• _Textauszug_
Der FPÖ-Chef muss seine Kanzlerträume vorerst begraben. Die Koalitionsverhandlungen mit der konservativen ÖVP werden abgebrochen.
Von Verhandlungen konnte man schon länger nicht mehr sprechen. Obwohl das Ringen von FPÖ und ÖVP um eine gemeinsame Koalition seit einer Woche vor dem Scheitern stand und Österreich noch nie zuvor so lange keine ordentliche Regierung hatte, sprachen die beiden Parteispitzen kaum noch miteinander. Am Dienstag sollen sich der FPÖ-Chef Herbert Kickl und der designierte ÖVP-Vorsitzende Christian Stocker gerade einmal für zwanzig Minuten getroffen haben, um danach dem Bundespräsidenten auszurichten, man wolle dennoch weitermachen.
Am Mittwoch kommunizierte man dann hauptsächlich per Communiqués und Beiträgen in den sozialen Netzwerken, doch Kompromissvorschläge und Ultimaten führten nicht zu einer Einigung – im Gegenteil. Die gegenseitig ausgerichteten Gehässigkeiten machten das fehlende Vertrauen zwischen den Parteien für die ganze Republik sichtbar. Herbert Kickl beendete schliesslich das unwürdige Schauspiel und informierte am Nachmittag Bundespräsident Alexander Van der Bellen über das Ende der Koalitionsverhandlungen.

• _Datenabschnitt_
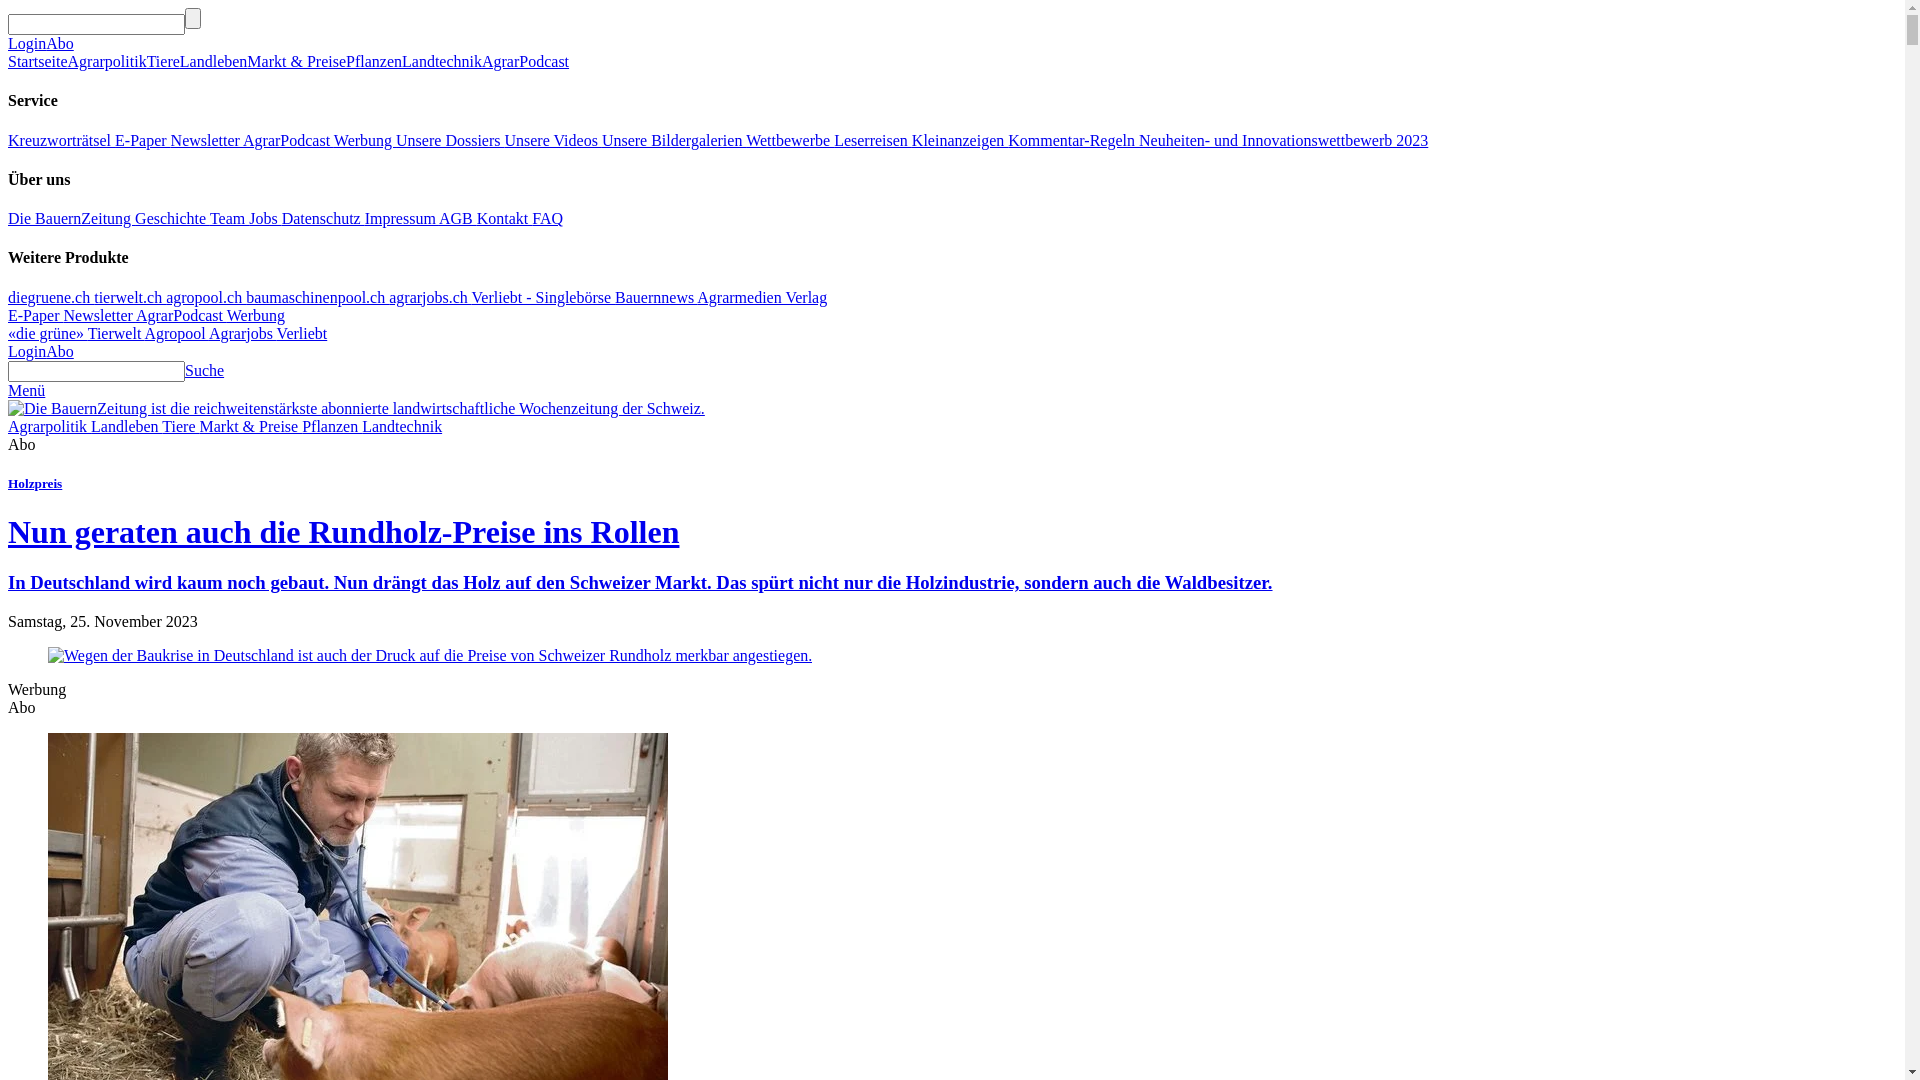  I want to click on Impressum, so click(402, 218).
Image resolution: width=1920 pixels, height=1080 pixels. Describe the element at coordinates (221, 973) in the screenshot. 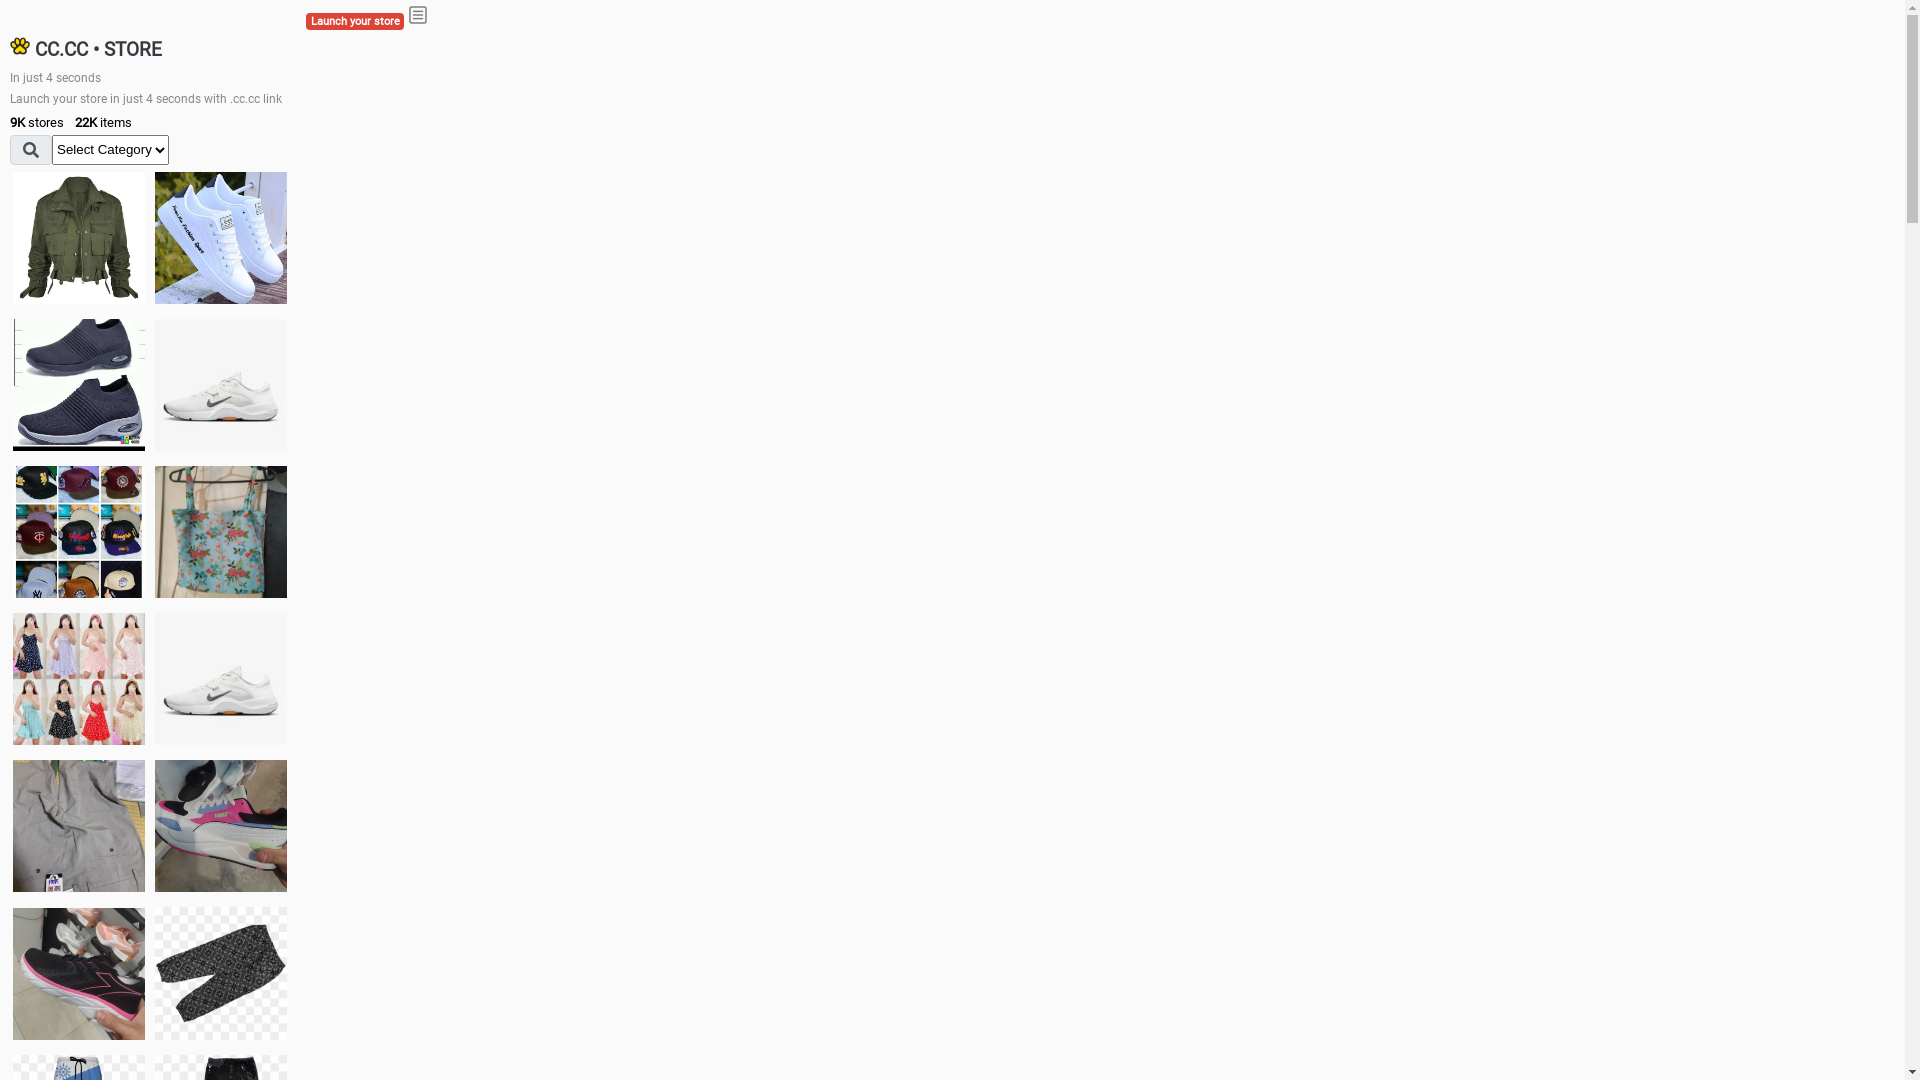

I see `Short pant` at that location.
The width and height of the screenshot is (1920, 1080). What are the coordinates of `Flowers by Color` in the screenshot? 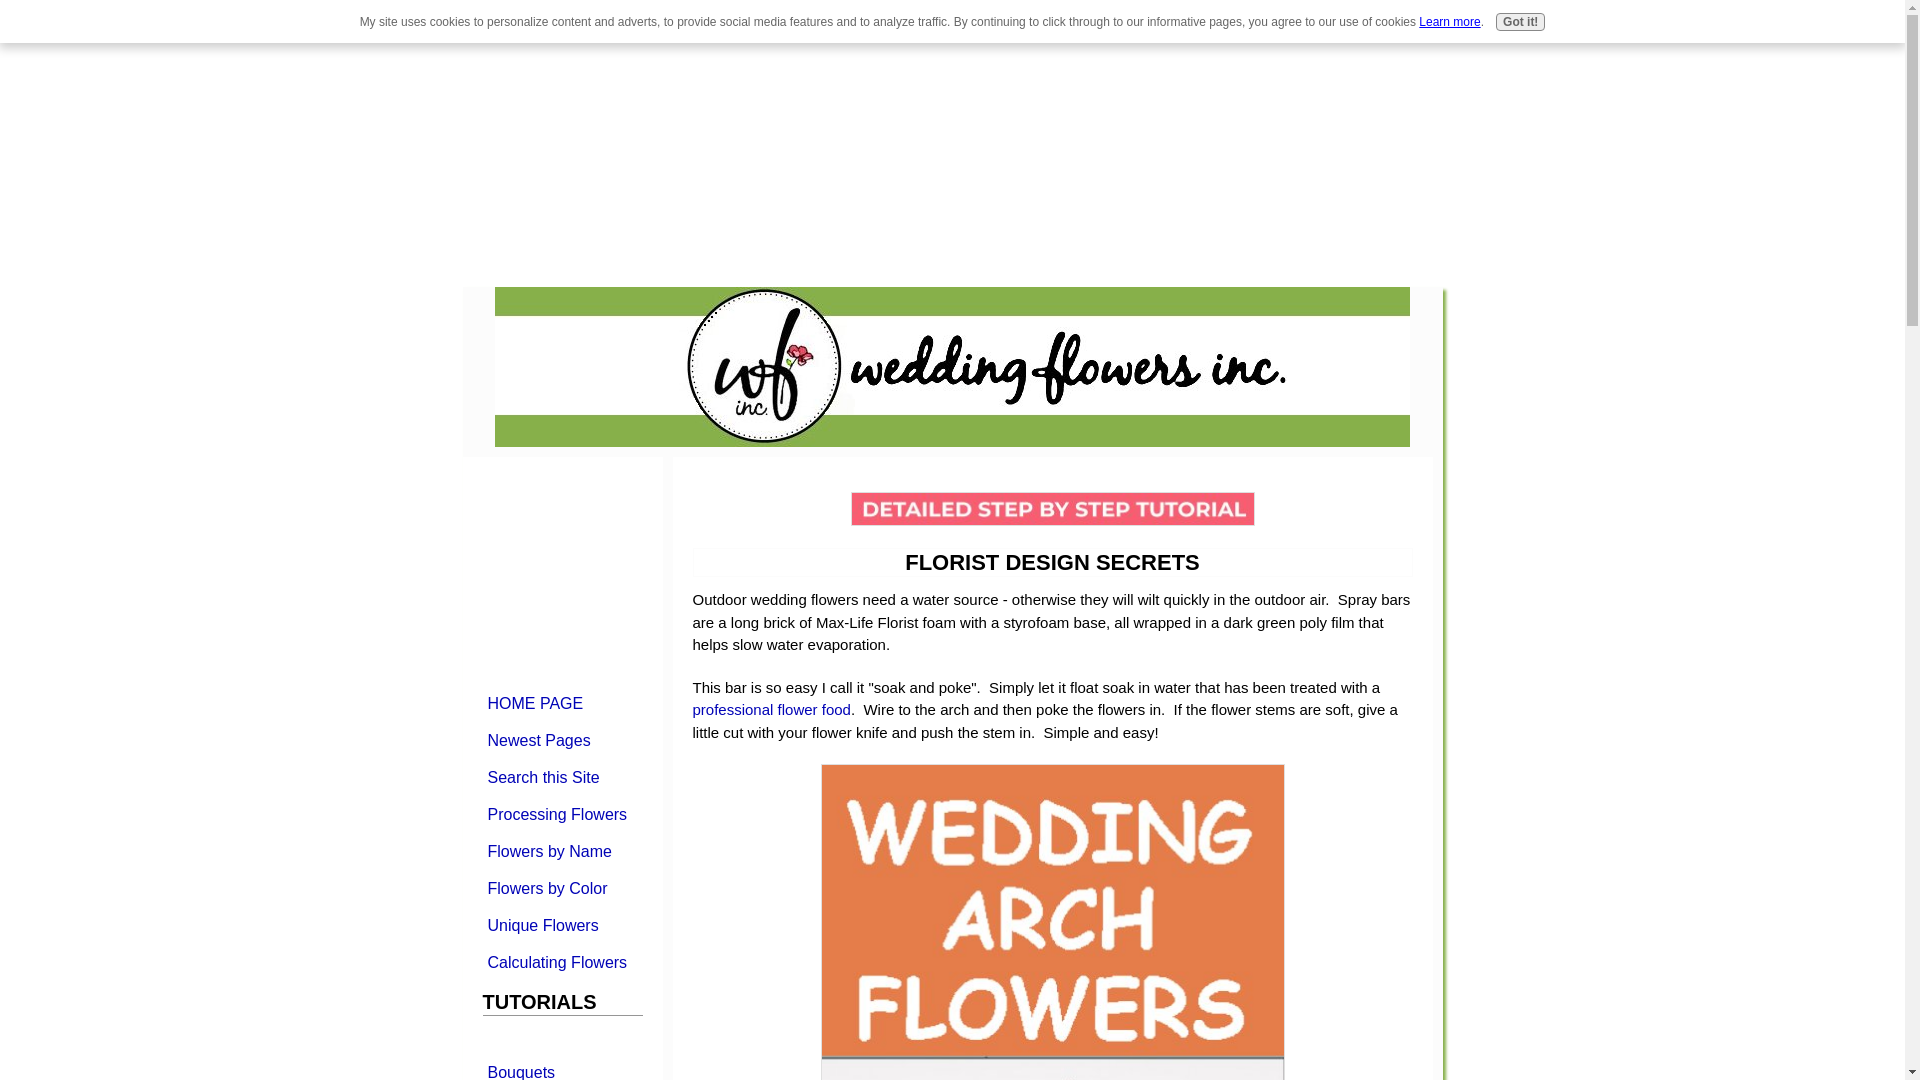 It's located at (561, 888).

• _Aufgabe_
Wen informierte Herbert Kickl laut dem Textauszug zu den Koalitionsverhandlungen von FPÖ und ÖVP am Nachmittag über das Ende dieser Verhandlungen? Als Grundlage dient ausschließlich der Textauszug, nicht die Daten.

• _Lösung_
Bundespräsident Alexander Van der Bellen.